No one has a right to walk into a concert hall, a cafe, a stadium, an office, a market, a grade school, and murder people. No one has that right.

The children must hear us say this clearly and with a whole heart. Who else can say it? Who else would? We are the ones sitting face to face with kids who question God, goodness, and self government, and all who represent themselves as being in charge of the world as it is 
It's not supposed to be like this.
The children must hear us say that the God who spoke through the prophets at many times and in various ways—who in these last days has spoken to us by his Son—this God takes no pleasure in the suffering and death of his creatures.

They must hear us say it's not supposed to be like this, and someday it won’t be—that the hope of the gospel includes a new heaven and a new earth where goodness is completely at home—we haven’t seen it, but in faith we see it coming. 
In the meantime, they must hear us proclaim that life is grace and horrible things happen; that the ground beneath our feet is prone to shift; that people are capable of breathtaking acts of love and self sacrifice, and staggering acts of violence and oppression; that the sun rises and the rain falls on the good, the ordinary, and the horrid.
They must hear us declare the mercy of God who promises the good news will one day prove to be as relentlessly good as the bad news is so relentlessly bad in these days.

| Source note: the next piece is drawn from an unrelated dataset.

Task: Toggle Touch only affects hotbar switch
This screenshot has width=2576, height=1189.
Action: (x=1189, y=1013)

The children must hear us confess that life is hard and God is good.
But first, they must hear the active silence of us listening to them them. They must be convinced we hear their denial and fear and anger and confusion—that we have our own fear, and anger, and confusion.

They must see that we are not afraid of silence... not afraid to let paper and colored markers express what can't be spoken—knowing the children will almost certainly require more blue and violet and black and gray than yellow and green.

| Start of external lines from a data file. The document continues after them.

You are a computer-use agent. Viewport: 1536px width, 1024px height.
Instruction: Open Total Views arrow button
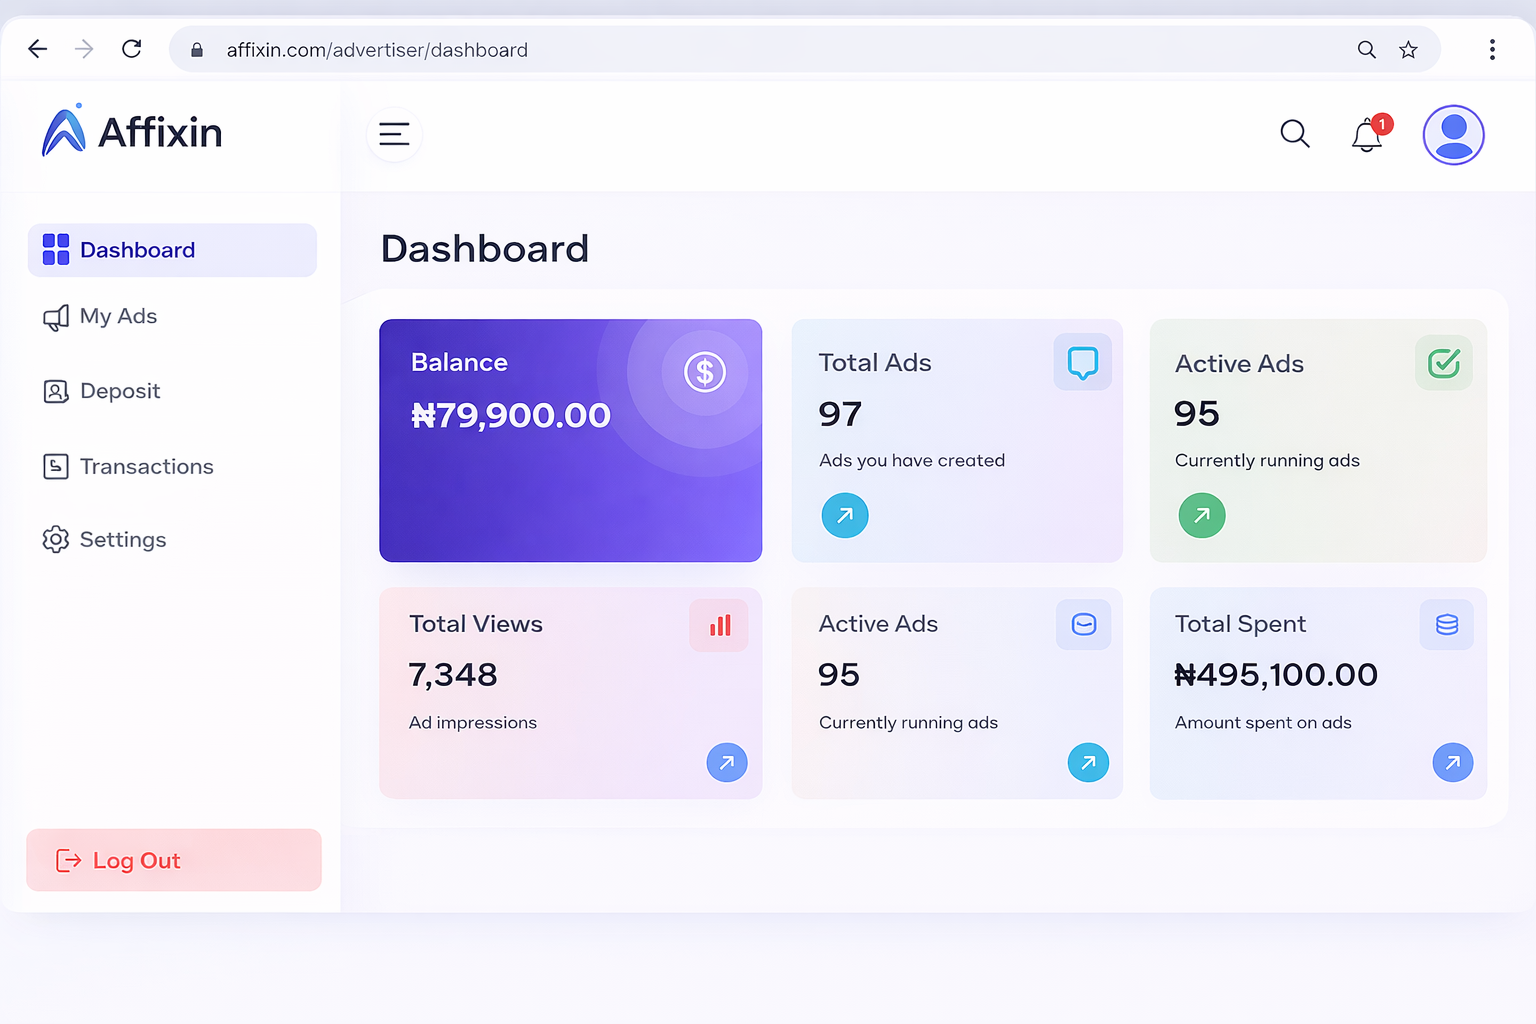tap(727, 763)
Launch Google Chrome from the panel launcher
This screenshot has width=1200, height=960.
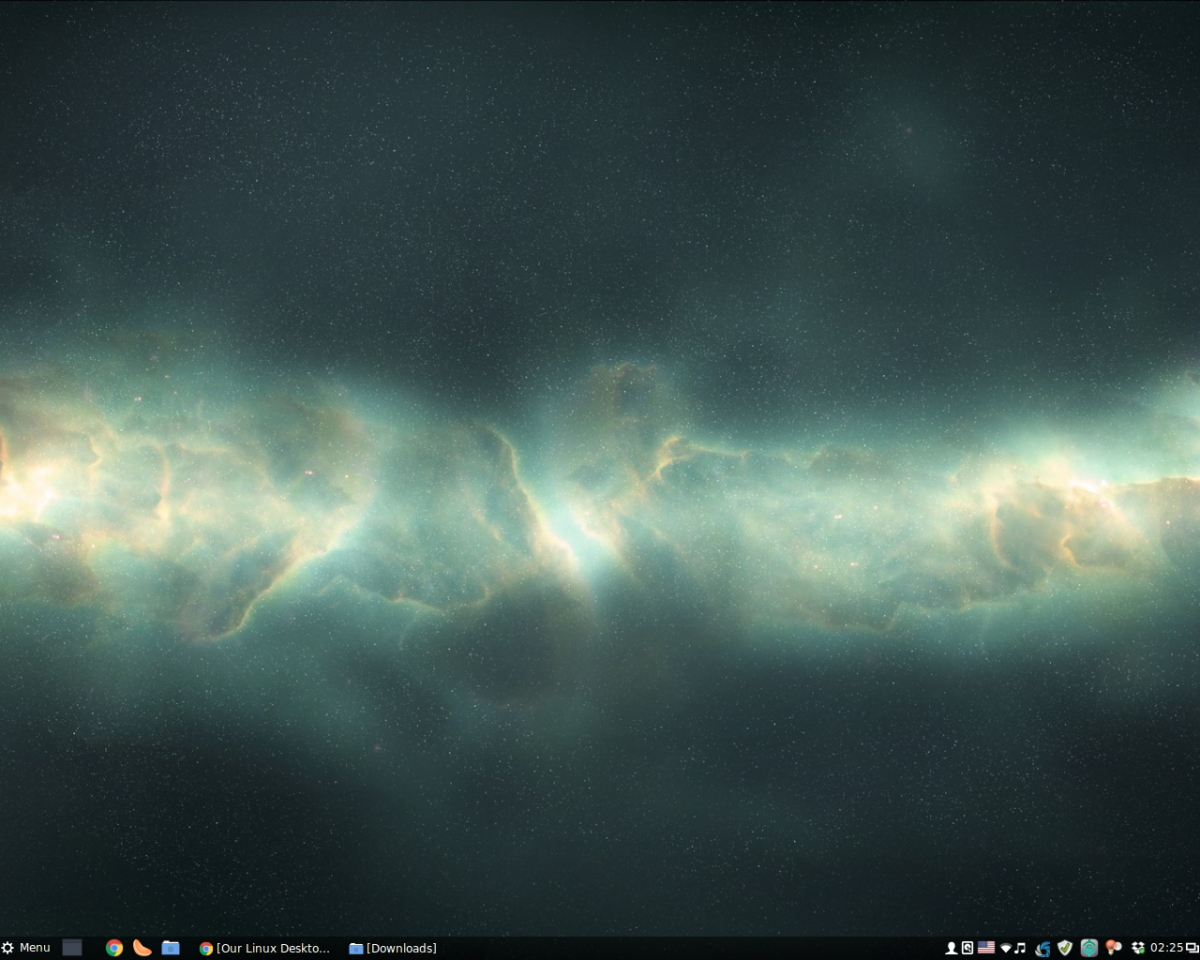click(x=114, y=948)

We must be prepared to talk when we believe they are ready to hear. Without glibness. Without talking down. Without bluffing.

Here's is a comprehensive list of things we can absolutely promise the young who live in our care:

1. We will do everything in our power to protect you each and every day.

2. ...(there is no 2).

We must not make promises we can't keep.

That said, we must not believe for a moment that being unable to do everything we wish, in any way disqualifies us from doing everything we can—or relieves our duty to wish and work in every way we must. Strength and goodness were never prerequisites for action. "Who shall ascend into the hill of the Lord?" the writer Annie Dillard asks,"or shall stand in his holy place?" 
There is no one but us. There is no one to send, nor a clean hand, nor a pure heart on the face of the earth, nor in the earth, but only us, a generation comforting ourselves with the notion that we have come at an awkward time, that our innocent fathers are all dead—as if innocence had ever been—and our children busy and troubled, and we ourselves unfit, not yet ready, having each of us chosen wrongly, made a false start, failed, yielded to impulse and the tangled comfort of pleasures, and grown exhausted, unable to seek the thread, weak, and involved. But there is no one but us. There never has been. There have been generations which remembered, and generations which forgot; there has never been a generation of whole men and women who lived well for even one day. — Annie Dillard, Holy the Firm, Harper and Row, 1977 p 56-57
This is the spirit in which each generation of God's people ushers the next generation to that table God prepares before us in the presence of our enemies. None of us comes to this table because we are worthy. If we come at all, we come because we are hungry.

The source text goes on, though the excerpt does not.